АФИНА. Я не хотела напоминать, что мы с тобой как-то уже сходились в споре, и тот спор принес победу мне. Но достойный ли пример подают Боги своим детям на земле, не умея договориться друг с другом?
И тут раздался голос, какой нельзя было бы назвать ни громозвучным, ни зычным, ни велегласным, потому что был он таков, будто каждая капелька моря, каждый лучик света, каждая самая мельчайшая частичка, составляющая этот мир, возговорили единовременно, и потому было это так, словно содрогнулось все мироздание.
– Пусть живут еще два столетия…
Сей голос точно удар волны, точно удар вихря швырнул недужного василевса на палубу дромона. Со всех сторон к нему бросились люди.
– А что это там такое маленькое и цветистое?
– продолжало звучать в ушах Константина. – Какой василевс? А, тот что уподоблялся зверю в своей жестокости, когда творил суд, тот который не стыдился выслушивать от синклитиков и рабов восхваления себе, «мудрейшему из мудрых, всесведущему и непогрешимому»? Пусть же скорая и бесславная смерть этого пьяницы послужит еще одним уроком тем, кто не собирается созидать новое, но намерен утверждать существующее.
А затем уши Константина уловили какой-то вой. И похрюкиванье, и лай. Приложив невероятные усилия он разомкнул тяжелые и неподатливые, как камень, веки… и различил перед собой в окружении уязвляющих багровых солнечных стрел какие-то темные лица, красные их губы расползались в стороны, обнажая острые зубы, наполняясь животной страстью к убийству, глаза приобретали нечеловеческое сверкание, уши заострялись, седоватый волос превращался в серую шерсть, когтистые лапы потянулись к нему… Преисполненный ужаса Константин закричал (или то ему только показалось) так, словно впервые узрел обиталище смертных, и тотчас упорхнувшее сознание избавило его от дальнейших страданий.

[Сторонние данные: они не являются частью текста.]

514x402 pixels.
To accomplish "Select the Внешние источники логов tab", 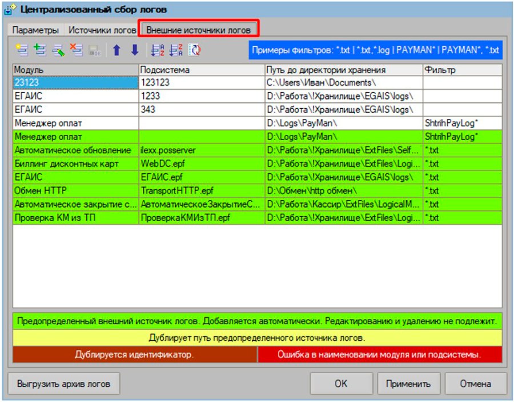I will coord(198,30).
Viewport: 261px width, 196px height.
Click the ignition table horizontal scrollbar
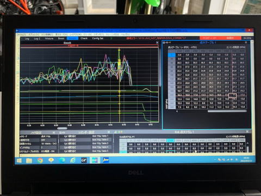[227, 111]
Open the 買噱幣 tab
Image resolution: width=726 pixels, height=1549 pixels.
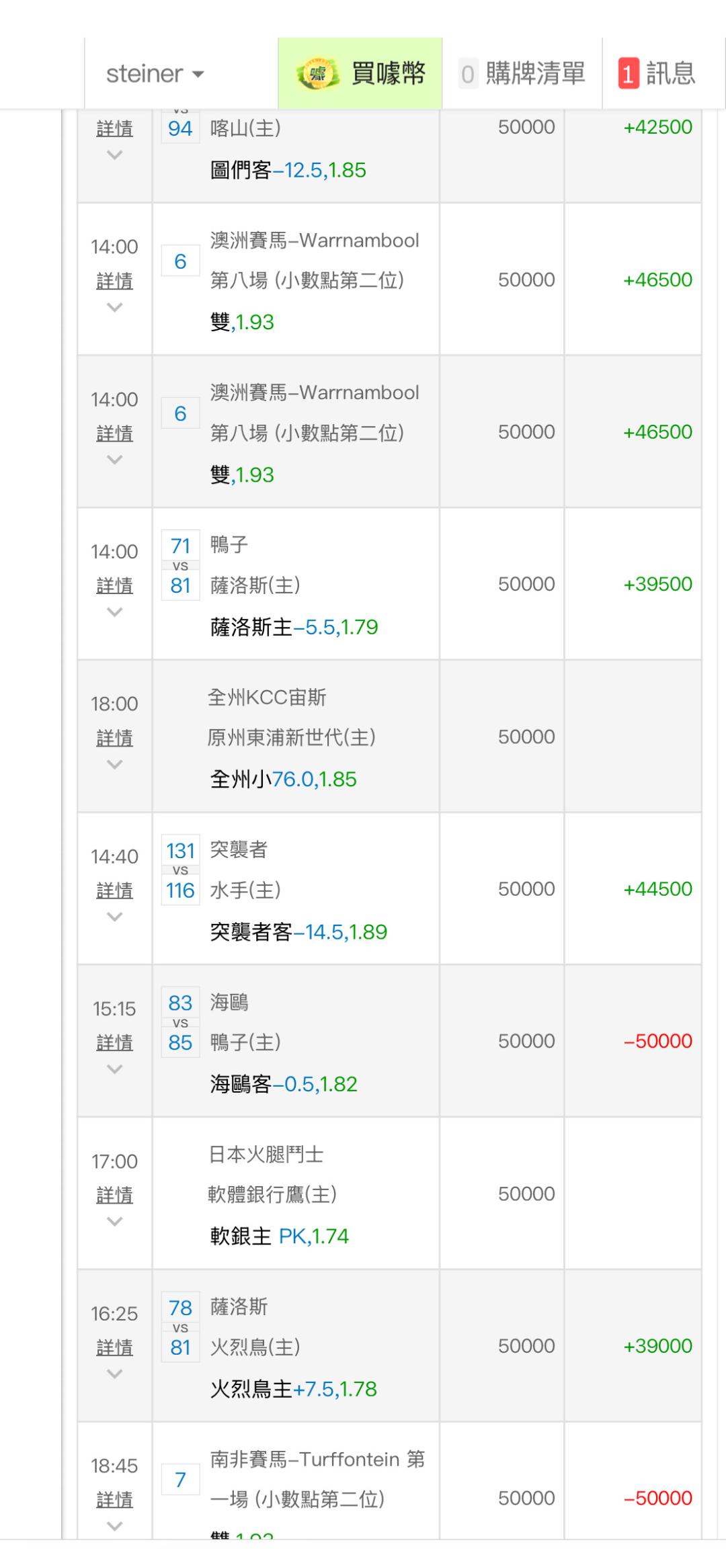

Однако это не было концом. Это было еще одним нападением боли, только в жестокости пуще всех предыдущих. Меж тем, красный царский дромон, сверкая золотыми выкрутасами, выведенными на его боках, в сопровождении целого флота всяких мелких судов входил в глубокую бухту Прусы 4281.
Позади остался размах морской сини с огромными стаями чаек вдали, следующими за рыбными косяками. Теперь и по левую и по правую руку были видны берега, - один ближе, другой дальше, и все-таки это создавало ощущение защищенности. Темную листву лавров, самшитов, мирт, одевавших прибрежную полосу, там и здесь прорезали пронзительные шафранные вошвы 4292черешневых и яблоневых деревьев, расшитые темным багрянцем крушины и алычи. Основания стоящих на некотором отдалении гор окутывали изрядно поредевшие ржаво-желтые буковые и каштановые леса, над которыми зеленисто-синие хвойные склоны уходили ввысь, в беловатую муть низких октябрьских облаков. Иногда же береговые виды были заслоняемы обрывистыми скалами, точно на глазах растущими из сумрачных водных недр, дикими, мрачными, с ярко—зеленой полосой водорослей по линии соприкосновения бурого камня с лениво играющей водой. И вновь роняющие рудые листья израненные осенью кроны засыпающих северных дерев меж каскадов невозмутимой вечной зелени полдня.